18. The method according to claim 1, wherein before step b)

i) DNA is extracted from each sub-lot of seeds,

ii) RNA is extracted from each seed sub-lot and reverse transcribed into cDNA,

iii) the DNA extracted in i) and the cDNA obtained in ii) are mixed,

iv) optionally, an amplification is performed on the DNA obtained in iii), specific to certain loci, or non-specific, and

v) the DNA obtained in iii) or the amplification products obtained in iv) are used as a template for the sequencing step.

19. The method according to claim 18, wherein step iv) is carried out by amplifying specific sequences of other organisms whose absence or presence is to be verified.

20. The method according to claim 18, wherein step iv) is carried out by amplifying specific sequences making it possible to determine certain agronomic properties of the seeds of the sub-lot.

21. The method according to claim 20, wherein at least one agronomic property of the seeds is selected from state of dormancy, priming quality, germination ability, vigor, and viability of the seeds.

22. The method according to claim 1, wherein the quantity of seeds in each sub-lot prepared in step a) is between 80 and 120.

23. The method according to claim 1, wherein the quantity of seeds in each sub-lot prepared in step a) is between 15 and 25.

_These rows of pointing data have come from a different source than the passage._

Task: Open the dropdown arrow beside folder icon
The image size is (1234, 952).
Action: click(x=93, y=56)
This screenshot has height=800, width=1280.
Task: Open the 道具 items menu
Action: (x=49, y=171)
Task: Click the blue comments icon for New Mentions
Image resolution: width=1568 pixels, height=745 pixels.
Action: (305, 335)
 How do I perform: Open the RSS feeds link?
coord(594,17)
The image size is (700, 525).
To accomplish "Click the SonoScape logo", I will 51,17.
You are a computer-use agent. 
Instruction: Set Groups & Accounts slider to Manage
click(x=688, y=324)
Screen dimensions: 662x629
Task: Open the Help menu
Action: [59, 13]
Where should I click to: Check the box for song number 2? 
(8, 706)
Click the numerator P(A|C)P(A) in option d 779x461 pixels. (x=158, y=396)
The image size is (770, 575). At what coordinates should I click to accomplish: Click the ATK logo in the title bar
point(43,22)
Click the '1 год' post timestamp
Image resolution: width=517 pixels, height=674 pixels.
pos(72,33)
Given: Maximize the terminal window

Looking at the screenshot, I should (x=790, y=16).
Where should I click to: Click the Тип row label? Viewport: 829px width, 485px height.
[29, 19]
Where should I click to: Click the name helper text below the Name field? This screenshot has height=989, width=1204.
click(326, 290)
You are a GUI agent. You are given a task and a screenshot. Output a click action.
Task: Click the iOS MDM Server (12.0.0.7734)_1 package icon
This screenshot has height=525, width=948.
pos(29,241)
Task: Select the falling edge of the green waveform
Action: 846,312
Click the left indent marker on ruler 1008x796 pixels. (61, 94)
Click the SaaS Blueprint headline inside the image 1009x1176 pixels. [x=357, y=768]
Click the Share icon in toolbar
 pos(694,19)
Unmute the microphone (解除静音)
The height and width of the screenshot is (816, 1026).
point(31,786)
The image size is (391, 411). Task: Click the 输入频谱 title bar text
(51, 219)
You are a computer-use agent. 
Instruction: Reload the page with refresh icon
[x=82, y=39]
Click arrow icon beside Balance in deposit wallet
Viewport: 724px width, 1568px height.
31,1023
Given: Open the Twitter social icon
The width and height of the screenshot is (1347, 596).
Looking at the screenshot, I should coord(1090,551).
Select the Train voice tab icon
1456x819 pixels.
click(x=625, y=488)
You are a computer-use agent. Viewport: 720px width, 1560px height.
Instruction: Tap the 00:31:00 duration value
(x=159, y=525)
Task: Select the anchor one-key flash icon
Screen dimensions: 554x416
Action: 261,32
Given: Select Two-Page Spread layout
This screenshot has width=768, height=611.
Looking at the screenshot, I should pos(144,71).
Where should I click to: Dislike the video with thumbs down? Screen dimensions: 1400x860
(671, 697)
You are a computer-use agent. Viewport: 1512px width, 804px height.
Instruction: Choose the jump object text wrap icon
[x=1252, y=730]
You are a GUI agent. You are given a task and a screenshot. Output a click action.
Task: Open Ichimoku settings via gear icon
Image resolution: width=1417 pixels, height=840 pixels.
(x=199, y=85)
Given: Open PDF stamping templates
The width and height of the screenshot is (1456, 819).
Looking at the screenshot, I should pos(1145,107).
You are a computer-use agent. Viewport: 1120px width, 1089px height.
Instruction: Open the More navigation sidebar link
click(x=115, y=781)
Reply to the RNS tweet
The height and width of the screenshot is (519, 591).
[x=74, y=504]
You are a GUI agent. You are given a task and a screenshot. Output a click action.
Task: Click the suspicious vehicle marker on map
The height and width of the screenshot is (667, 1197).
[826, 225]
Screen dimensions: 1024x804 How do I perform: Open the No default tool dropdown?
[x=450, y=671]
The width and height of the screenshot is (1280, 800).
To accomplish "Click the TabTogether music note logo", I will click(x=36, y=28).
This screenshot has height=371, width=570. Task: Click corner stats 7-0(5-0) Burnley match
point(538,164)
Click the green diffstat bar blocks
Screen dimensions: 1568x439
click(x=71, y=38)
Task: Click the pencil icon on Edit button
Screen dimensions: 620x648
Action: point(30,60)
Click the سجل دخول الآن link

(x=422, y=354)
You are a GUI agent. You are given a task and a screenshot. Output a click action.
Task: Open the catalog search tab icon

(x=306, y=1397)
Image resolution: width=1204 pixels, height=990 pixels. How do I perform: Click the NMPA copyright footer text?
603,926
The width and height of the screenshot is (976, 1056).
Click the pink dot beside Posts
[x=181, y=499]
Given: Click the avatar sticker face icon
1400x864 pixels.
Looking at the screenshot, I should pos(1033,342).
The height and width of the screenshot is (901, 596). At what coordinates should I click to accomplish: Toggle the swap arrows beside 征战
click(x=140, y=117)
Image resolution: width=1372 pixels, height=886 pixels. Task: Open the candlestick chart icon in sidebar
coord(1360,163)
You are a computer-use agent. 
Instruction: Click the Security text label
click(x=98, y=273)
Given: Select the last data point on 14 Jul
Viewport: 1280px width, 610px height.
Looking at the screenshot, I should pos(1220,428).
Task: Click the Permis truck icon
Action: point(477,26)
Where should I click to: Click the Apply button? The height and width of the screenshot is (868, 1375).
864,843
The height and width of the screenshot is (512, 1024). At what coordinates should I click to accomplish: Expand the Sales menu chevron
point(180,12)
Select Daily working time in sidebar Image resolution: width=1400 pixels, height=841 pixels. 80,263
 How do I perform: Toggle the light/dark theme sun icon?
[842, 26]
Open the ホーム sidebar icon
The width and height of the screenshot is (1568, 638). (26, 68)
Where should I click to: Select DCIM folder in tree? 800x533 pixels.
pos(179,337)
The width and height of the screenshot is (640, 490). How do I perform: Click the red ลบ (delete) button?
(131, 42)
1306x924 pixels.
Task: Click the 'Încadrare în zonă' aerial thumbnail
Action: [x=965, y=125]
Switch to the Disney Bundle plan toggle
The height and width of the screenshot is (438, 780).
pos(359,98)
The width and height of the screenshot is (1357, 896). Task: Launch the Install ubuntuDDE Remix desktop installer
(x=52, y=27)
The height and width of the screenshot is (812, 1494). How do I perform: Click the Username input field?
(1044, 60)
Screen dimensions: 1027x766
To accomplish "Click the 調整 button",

24. The method according to claim 1, wherein the identification of the contaminant for each contaminated sub-lot is also carried out by

i) inferring the molecular profile of the contaminant in a contaminated sub-lot by comparing the profile observed in that sub-lot with the profile expected in the absence of the contaminant, and by

ii) comparing the profile obtained in i) with those of a reference database.